Soudan du Sud, 15 ans après le jour de l’indépendance : le rêve de paix reste inassouvi.

Selon la militante Sabila Sebit, de nombreux services essentiels, tels que les soins de santé et l’accès à l’eau potable, restent rares, tandis que les violences intercommunautaires persistent dans de nombreuses localités. Elle souligne également que la réglementation réservant 35 % des postes aux femmes au sein de l’administration publique n’a pas été pleinement appliquée et que de nombreuses politiques de promotion des droits des femmes sont encore incomplètes.

Partageant ce point de vue, le militant Zabib Musa Loro Bakhit a souligné que le Soudan du Sud continue de faire face à une multitude de problèmes persistants tels que les conflits locaux, les litiges fonciers, les mariages d’enfants, les violences contre les civils et les difficultés économiques , laissant de nombreuses familles aux prises avec des pénuries alimentaires.

Selon Thomas Batista Balash, habitant de Juba, la capitale, le 15e anniversaire de l’indépendance est un moment de réflexion sur les problèmes actuels plutôt que de célébration. Il affirme que la corruption, les divisions ethniques et une gouvernance défaillante freinent le développement, tandis que la population continue de faire face à une forte inflation, au chômage, aux retards de paiement des salaires dans le secteur public et à un accès limité à l’éducation, aux soins de santé et à l’eau potable.

Dans ce contexte, les besoins humanitaires ne cessent de croître, les conflits, les catastrophes naturelles et l’afflux de plus de 1,2 million de réfugiés soudanais de retour exerçant une pression accrue sur le système d’aide. Selon le Comité international de la Croix-Rouge (CICR), au cours des six premiers mois de 2026 seulement, l’organisation a effectué 266 évacuations sanitaires, soit une augmentation de 50 % par rapport à la même période de l’année précédente, tandis que de nombreux centres de soins à Juba, la capitale, fonctionnaient à pleine capacité.

Le CICR a également averti que les efforts de secours se heurtent à de nombreux obstacles en raison de la situation sécuritaire, de la faiblesse des infrastructures et des inondations saisonnières, et a déclaré que le financement international actuel est insuffisant pour répondre à l’ampleur des besoins au Soudan du Sud.

Dans son analyse du processus de paix, James Boboya Edimond, directeur de l’Institut de recherche sur les politiques sociales, a déclaré que l’Accord de paix de 2018 demeure le fondement le plus important d’une stabilité durable.

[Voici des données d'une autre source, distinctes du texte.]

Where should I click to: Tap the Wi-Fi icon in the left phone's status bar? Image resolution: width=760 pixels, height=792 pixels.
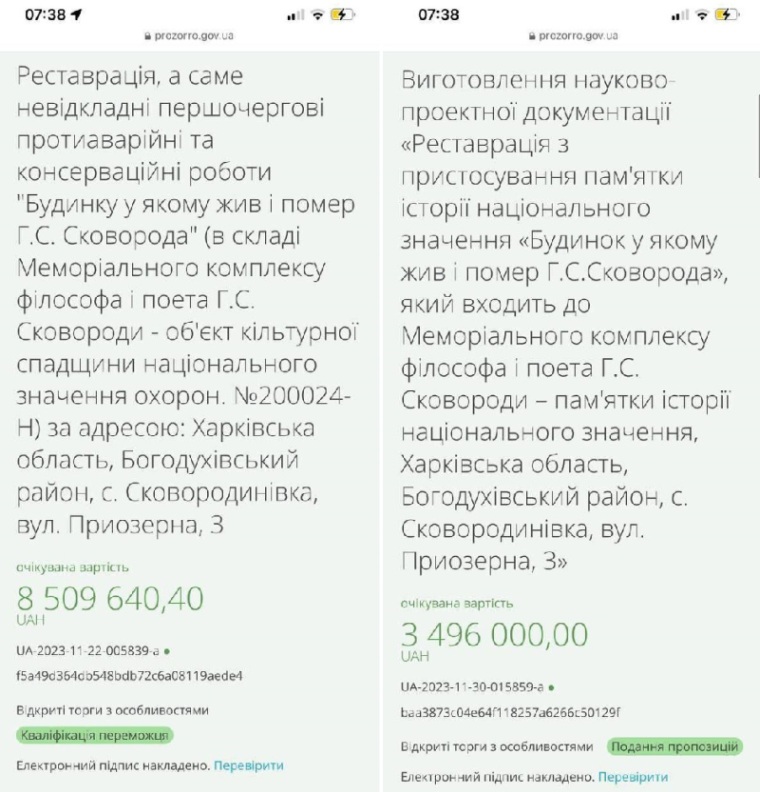318,16
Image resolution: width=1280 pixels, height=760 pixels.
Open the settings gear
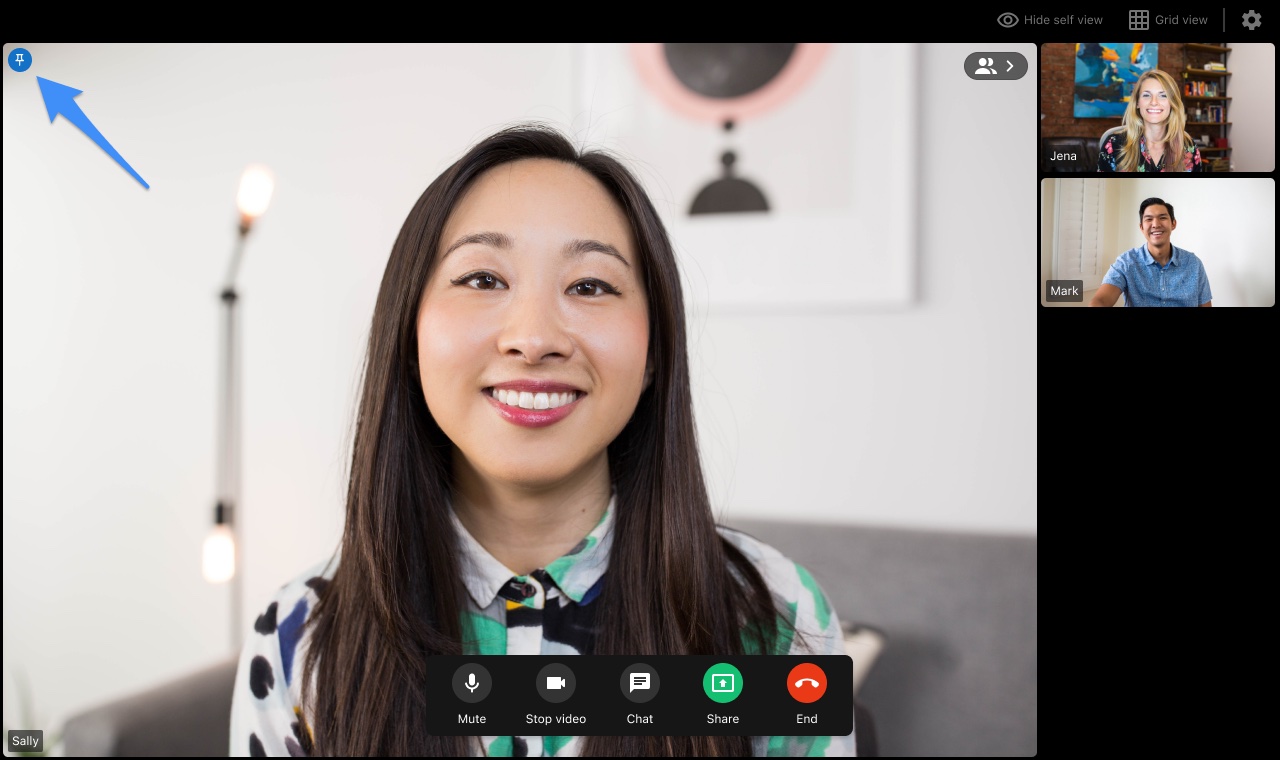(1251, 19)
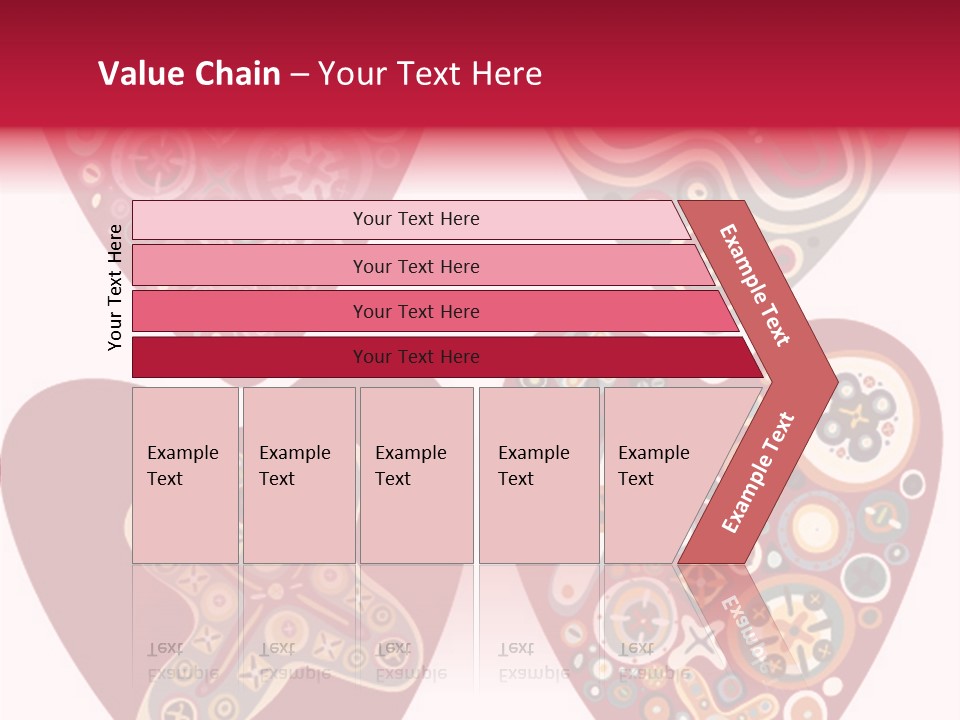Screen dimensions: 960x720
Task: Select the slide title 'Value Chain'
Action: [189, 73]
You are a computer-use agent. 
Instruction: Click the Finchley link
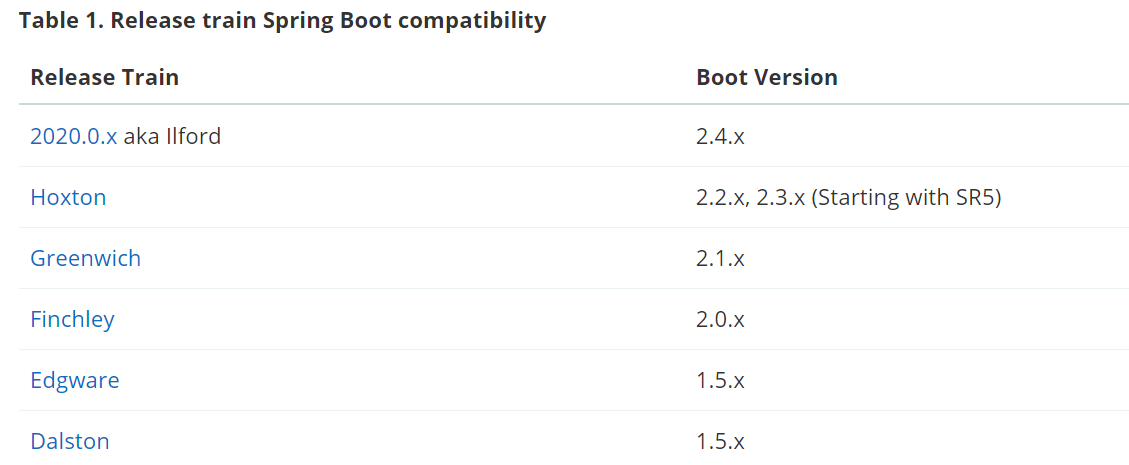coord(72,319)
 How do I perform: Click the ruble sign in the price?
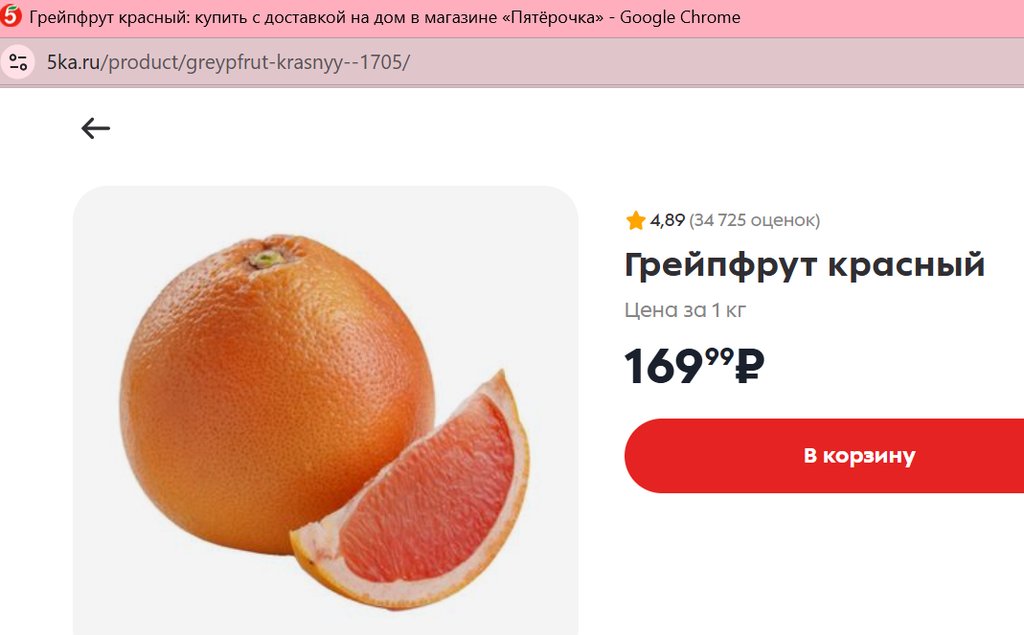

Cependant, selon des évaluations récentes, moins de 25 % des dispositions de l’accord ont été mises en œuvre, principalement en raison de la lenteur des réformes sécuritaires, des capacités de gouvernance limitées et des difficultés financières persistantes.

Conformément au calendrier prévu, le Soudan du Sud tiendra ses premières élections générales depuis son indépendance le 22 décembre. Cependant, de nombreux experts estiment qu’une élection véritablement crédible ne pourra avoir lieu que lorsque les principaux termes de l’accord de paix seront pleinement mis en œuvre et que le cadre politique et institutionnel sera renforcé.

Parallèlement, le gouvernement du Soudan du Sud soutient que la prolongation de la période de transition est nécessaire pour honorer ses engagements. Cependant, après quinze ans d’existence de l’État, la vie de nombreux citoyens reste marquée par des difficultés liées à leurs moyens de subsistance et à leur sécurité, et le processus de reconstruction demeure complexe.